Je me demande combien de fonctionnaires ont baissé les bras face à la rigidité des comptables de l'administration.
Juste un exemple, une prestation de service facturable effectuée en fin d'année pour un industriel réclame généralement un effort tout spécial afin de parvenir à obtenir et garder l'argent du paiement.
Garder le paiement parce qu'il faut que l'argent ait été versé ET dépensé avant une date fatidique qui précède éventuellement de beaucoup le dernier jour de l'an, sinon l'administration vous le confisque (budget annualisé : tout ce qui n'a pas été dépensé est absorbé par le système en fin d'année).
L'obtenir car justement à cause de cette clause de confiscation, vous cherchez à ruser dès le mois de septembre et à retarder le paiement pour le début de l'année suivante (euh, c'est clair ?).
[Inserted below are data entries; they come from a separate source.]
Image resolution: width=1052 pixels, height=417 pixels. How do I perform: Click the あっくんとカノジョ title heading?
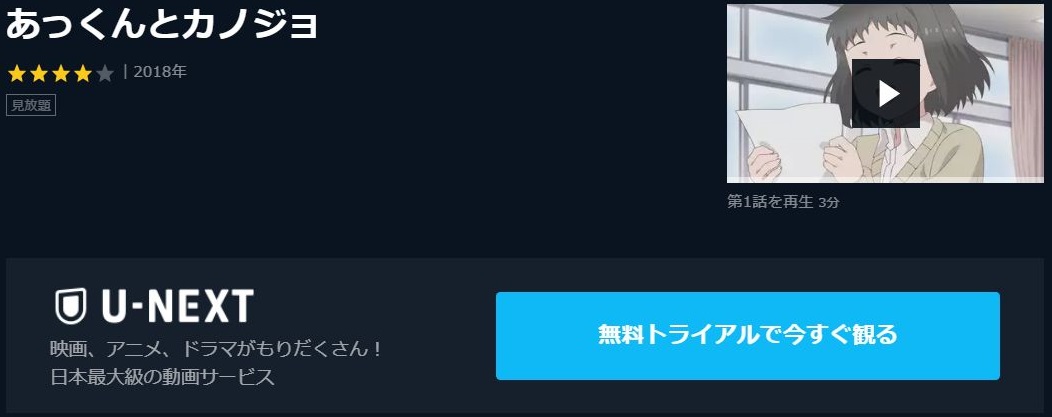click(162, 24)
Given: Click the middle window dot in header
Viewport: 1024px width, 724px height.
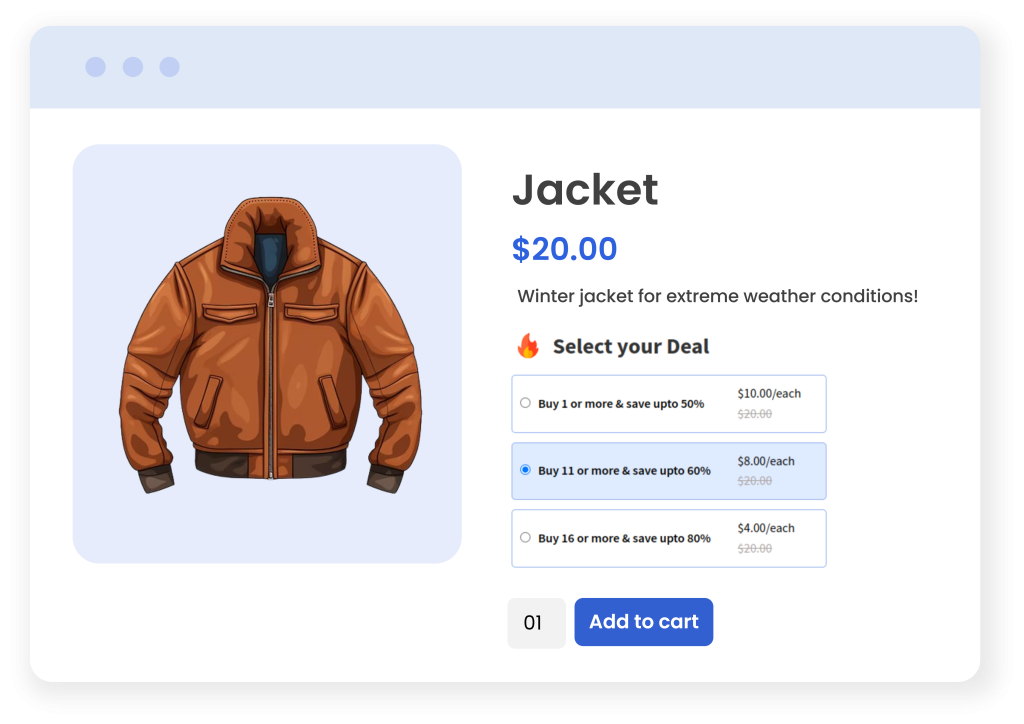Looking at the screenshot, I should pos(133,67).
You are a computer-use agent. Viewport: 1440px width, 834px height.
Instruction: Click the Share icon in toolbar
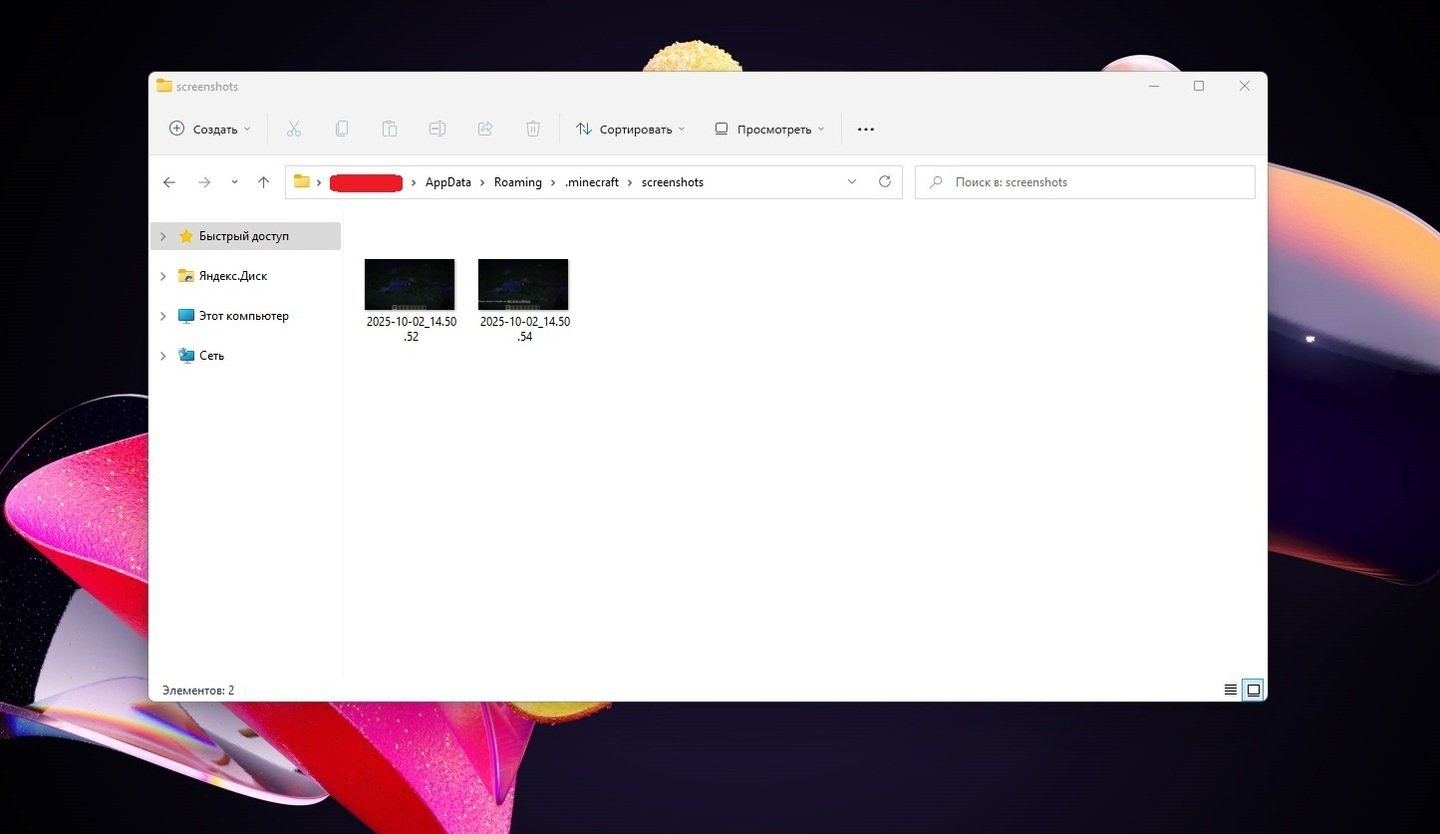[x=485, y=129]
Mais voilà, pour une prestation de service effectuée en septembre (par, disons, un cristallographe), votre industriel (disons une entreprise pharmaceutique qui vous confie une analyse polymorphique de plusieurs échantillons) s'attend à être facturé au tarif de l'année en cours, même s'il s'est mis d'accord avec vous pour ne vous payer qu'en janvier de l'année suivante. En janvier, vous faites suivre cette commande post-datée à l'administration qui vous la renvoie pour non conformité avec les nouveau tarifs en vigueur depuis le 1er janvier (notez bien que vous n'êtes mis au courant de cette augmentation qu'à ce moment précis). Vous recontactez votre industriel pour lui demander un nouveau bon de commande trafiqué de façon à ce qu'un nombre modifié de prestations multiplié par le nouveau tarif de ladite prestation soit égal environ au vrai nombre de prestations effectuées au mois de septembre multiplié par l'ancien tarif (vous suivez toujours ?). L'industriel compréhensif vous fournit un nouveau bon de commande... Vous préparez une nouvelle facture et la comptabilité se déclare enfin satisfaite. Vous aussi, car vous n'aurez pas travaillé pour rien en septembre. Restera à dépenser ce bel argent (dont au moins 12% sera confisqué de toutes façons) avant la date fatidique de fermeture annuelle de toutes opérations comptables. Au fait l'ouverture des possibilités de dépense ne tombe pas avant fin janvier sinon parfois fin mars.
Il ne s'agit la que d'une des nombreuses rigidités du système.
Ne rêvez pas, la fin de l'annualisation des budgets n'est pas envisagée.
Quant à moi, j'ai laissé tomber depuis déjà 3 ans.
Ma collègue croisée dans le couloir, et qui n'a pas encore pu baisser les bras, a résumé en deux mots la situation : "font chier."